Много лет спустя, после того как я рассталась с наверным бойфрендом, я видела программу по телевизору о людях, которые припрятывали вещи, но не думали, что припрятывают вещи, и, хотя никто не припрятывал машин, я не могла не обратить внимания на сходство между тем, что делали эти люди столько лет во время того, что сейчас называется эрой психологического просвещения, и тем, что делал наверный бойфренд в те времена, когда психологического просвещения не существовало. В одной паре был он (который припрятывал вещи), а потом была она (которая не припрятывала вещи). Все делилось пополам, и его половина преобладала и представляла собой гору от ковра до потолка, занимая объем в половину каждой комнаты. Спустя какое-то время часть его вещей стала соскальзывать с горы и перемещаться в ее вещи, что было неизбежно, поскольку он не мог перестать добавлять к ним, а это означало, что у него кончилось пространство, а потому он по необходимости стал захватывать ее часть.
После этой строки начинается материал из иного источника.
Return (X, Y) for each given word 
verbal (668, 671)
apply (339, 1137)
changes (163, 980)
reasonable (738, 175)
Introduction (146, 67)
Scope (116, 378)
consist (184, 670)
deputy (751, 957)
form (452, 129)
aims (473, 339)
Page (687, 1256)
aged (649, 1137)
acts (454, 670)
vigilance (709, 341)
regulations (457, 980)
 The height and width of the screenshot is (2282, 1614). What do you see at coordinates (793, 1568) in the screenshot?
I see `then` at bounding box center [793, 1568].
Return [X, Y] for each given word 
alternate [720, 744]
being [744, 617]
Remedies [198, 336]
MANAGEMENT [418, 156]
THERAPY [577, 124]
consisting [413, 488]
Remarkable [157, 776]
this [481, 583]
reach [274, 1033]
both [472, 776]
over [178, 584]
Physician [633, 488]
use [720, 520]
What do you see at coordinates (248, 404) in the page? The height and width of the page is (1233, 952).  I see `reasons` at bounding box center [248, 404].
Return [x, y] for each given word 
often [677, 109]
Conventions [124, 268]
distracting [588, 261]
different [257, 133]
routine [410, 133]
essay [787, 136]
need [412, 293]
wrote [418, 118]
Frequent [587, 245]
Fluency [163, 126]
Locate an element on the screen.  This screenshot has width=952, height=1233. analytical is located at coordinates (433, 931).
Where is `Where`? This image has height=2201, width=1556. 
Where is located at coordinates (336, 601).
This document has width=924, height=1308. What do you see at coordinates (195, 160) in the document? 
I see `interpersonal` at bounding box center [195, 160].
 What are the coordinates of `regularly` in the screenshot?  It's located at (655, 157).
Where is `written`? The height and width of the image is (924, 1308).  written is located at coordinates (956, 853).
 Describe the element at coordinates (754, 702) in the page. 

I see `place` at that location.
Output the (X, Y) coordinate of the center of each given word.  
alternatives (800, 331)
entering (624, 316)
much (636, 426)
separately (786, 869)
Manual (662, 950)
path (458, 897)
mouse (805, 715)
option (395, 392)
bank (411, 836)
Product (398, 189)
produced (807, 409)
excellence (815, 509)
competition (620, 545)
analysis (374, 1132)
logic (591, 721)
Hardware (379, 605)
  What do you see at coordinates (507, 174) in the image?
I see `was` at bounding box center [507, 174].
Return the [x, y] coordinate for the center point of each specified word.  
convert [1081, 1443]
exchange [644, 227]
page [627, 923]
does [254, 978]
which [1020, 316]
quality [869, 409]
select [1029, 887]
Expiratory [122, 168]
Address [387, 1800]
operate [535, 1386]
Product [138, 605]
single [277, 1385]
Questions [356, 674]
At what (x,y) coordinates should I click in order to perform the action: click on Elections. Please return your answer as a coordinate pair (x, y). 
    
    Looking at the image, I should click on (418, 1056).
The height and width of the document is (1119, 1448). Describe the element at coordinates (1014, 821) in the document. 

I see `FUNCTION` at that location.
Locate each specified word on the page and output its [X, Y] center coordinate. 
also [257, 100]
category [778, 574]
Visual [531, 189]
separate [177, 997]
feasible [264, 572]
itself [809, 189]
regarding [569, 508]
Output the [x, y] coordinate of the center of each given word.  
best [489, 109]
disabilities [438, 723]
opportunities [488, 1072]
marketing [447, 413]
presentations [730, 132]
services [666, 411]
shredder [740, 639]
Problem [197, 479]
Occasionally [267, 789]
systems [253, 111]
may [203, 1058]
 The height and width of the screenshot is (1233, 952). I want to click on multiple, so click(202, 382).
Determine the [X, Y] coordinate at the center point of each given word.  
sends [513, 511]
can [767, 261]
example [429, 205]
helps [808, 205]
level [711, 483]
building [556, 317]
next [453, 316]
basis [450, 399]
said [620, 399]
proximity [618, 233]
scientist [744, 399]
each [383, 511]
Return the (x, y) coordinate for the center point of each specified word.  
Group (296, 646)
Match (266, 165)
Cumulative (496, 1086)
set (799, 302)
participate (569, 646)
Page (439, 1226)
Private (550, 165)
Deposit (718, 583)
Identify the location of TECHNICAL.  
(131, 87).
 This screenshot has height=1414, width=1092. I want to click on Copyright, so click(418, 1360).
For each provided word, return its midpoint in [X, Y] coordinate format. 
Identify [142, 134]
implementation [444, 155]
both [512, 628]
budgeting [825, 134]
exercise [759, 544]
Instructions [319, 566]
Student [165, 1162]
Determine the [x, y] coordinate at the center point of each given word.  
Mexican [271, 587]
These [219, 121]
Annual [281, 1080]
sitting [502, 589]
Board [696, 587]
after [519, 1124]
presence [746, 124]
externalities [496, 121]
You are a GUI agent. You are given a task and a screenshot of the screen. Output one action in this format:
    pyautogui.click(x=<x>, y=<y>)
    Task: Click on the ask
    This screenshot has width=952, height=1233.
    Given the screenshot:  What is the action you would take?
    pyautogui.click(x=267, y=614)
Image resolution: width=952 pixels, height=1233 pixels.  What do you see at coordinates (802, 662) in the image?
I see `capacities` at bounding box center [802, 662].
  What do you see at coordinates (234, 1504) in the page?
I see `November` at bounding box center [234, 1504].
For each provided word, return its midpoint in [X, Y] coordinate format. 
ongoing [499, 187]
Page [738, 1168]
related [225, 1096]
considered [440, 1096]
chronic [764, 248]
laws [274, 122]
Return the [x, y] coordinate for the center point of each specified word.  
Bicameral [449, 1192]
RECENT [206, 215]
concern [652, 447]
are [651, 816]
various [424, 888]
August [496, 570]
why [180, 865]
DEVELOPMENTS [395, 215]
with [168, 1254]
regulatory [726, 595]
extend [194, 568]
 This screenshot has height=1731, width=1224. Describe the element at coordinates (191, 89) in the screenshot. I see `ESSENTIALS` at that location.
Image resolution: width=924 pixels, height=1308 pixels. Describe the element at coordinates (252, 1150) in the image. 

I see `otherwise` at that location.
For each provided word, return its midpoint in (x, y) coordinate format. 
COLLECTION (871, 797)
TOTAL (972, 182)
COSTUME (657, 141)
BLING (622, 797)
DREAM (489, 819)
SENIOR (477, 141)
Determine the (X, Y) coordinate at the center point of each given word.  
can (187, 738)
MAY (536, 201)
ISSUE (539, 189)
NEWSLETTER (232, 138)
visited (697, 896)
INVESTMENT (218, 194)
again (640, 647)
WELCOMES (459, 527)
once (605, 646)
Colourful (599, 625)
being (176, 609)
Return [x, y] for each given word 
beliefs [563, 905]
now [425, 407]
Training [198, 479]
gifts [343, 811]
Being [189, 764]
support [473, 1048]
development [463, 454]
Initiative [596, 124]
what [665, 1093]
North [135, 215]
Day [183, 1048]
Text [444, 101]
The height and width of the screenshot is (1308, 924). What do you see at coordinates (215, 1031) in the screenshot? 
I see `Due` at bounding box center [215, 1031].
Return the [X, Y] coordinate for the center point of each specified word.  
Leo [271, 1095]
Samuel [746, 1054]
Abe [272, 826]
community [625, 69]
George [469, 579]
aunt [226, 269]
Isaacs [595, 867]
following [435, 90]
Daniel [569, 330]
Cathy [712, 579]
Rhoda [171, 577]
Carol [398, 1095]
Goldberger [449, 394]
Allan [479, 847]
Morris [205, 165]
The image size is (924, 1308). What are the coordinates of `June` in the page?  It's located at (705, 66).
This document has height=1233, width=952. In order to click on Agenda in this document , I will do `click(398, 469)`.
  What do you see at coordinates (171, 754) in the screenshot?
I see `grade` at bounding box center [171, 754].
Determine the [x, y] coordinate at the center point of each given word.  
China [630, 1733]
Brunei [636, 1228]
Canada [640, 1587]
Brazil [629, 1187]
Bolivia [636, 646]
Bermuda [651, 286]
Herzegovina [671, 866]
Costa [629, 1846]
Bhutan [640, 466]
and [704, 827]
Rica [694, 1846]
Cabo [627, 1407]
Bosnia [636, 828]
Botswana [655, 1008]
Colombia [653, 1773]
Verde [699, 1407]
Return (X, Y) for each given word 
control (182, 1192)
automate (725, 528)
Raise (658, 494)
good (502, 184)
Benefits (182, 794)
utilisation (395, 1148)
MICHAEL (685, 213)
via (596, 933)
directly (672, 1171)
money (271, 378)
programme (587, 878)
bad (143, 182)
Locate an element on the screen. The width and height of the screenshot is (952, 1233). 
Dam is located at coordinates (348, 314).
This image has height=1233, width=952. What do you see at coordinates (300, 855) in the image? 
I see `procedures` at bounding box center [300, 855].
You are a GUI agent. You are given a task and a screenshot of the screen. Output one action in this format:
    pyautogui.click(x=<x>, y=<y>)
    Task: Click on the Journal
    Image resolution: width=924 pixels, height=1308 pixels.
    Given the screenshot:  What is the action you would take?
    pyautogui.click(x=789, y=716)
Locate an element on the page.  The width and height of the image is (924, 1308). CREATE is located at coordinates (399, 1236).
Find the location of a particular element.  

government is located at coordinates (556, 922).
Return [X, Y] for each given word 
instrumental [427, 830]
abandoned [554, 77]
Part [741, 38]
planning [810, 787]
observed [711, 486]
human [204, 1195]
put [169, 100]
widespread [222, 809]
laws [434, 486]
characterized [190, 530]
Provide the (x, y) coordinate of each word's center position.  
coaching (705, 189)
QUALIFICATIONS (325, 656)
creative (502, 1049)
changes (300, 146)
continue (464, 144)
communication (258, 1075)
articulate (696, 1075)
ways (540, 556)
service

Что же касается дома наверного бойфренда, то нигде припрятывание не было таким плотным и ограничительным, как определенно оно было позднее в этих телевизионных развлекательных программах. Но не было сомнений, что он наращивает накопительство. Что касается моей реакции, то я могла вынести захламленное состояние типа «приходи и добро пожаловать, но тебе придется смириться с тем, что здесь тесновато» в те дни, когда я оставалась на ночь, поскольку его кухня и спальня оставались в нормальном состоянии, а ванная в полунормальном. Но главным образом я могла выносить это благодаря «наверному» уровню в наших отношениях, имея в виду, что я официально с ним не жила и официально не имела перед ним никаких обязательств. Если бы между нами были надлежащие отношения, и я жила бы с ним и имела официальное обязательство перед ним, то я бы первым делом ушла от него.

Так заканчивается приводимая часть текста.